> Task objective:
Continue the interview with a Google Summer of Code student about the Haiku operating system, starting right after its last question.

> Document excerpt:
Tell us about yourself

I’m Henri Vettenranta, a 20-year-old IT student at Tampere University of
Technology. I’ve been fiddling with computers for longer than I’ve even
had one at home, starting on the computers on my mother’s work place
when she had to work on some weekends.

How did you hear of GSoC?

I originally heard of GSoC years ago when it was first introduced, but
couldn’t apply back then because I was too young. This spring I saw the
announcement in the topic of #haiku again and decided to apply.

What convinced you that Haiku is a project worth working on?

I see Haiku as the continuation of BeOS, which is still ahead of other
operating systems in some ways, even though it hasn’t been developed in
nearly a decade. I’d also say Haiku will have the best support for
developing, supporting and running commercial, proprietary software
among the open-source desktop-oriented operating systems.

How’d you first hear about Haiku?

> Information shown:
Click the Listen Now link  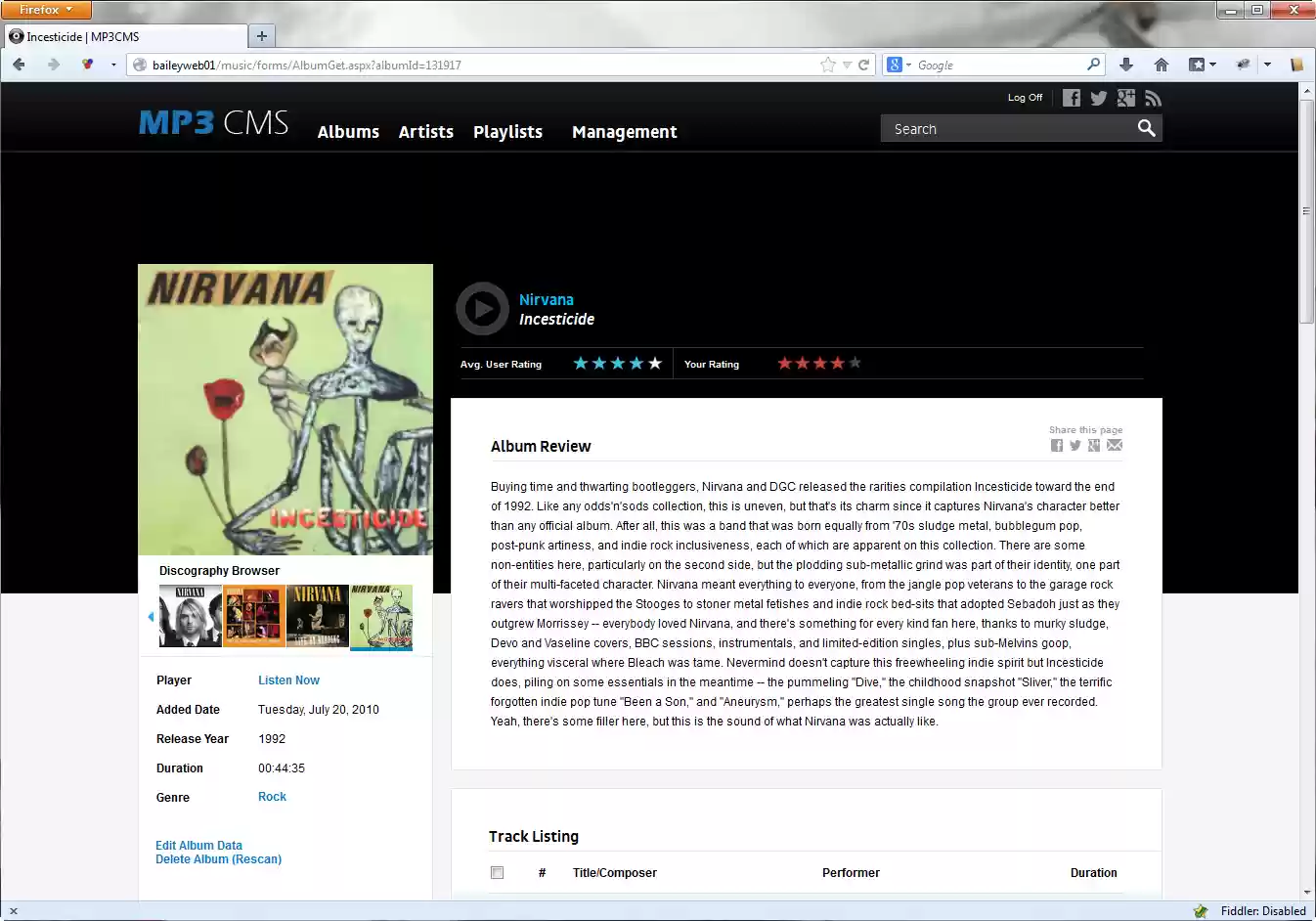click(x=288, y=680)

> Result below:
While trying out BeOS I was disappointed with what had happened to it
and Be, so I went looking for options. Haiku was already back then the
only alive project trying to reimplement the Be API, so I was naturally
quite interested in it.

Do you have any experience with BeOS or Zeta?

Yes, although like probably many others, I only tried BeOS first-hand
years after the demise of Be. If I’m not completely mistaken it was
around when Haiku got a working app_server, so that would be early 2005.
I ran BeOS as my primary desktop operating systems for quite a few
months back then, but eventually switched to Ubuntu mostly due to lack
of recent Adobe Flash.

What did you apply to work on, why did that specifically interest you?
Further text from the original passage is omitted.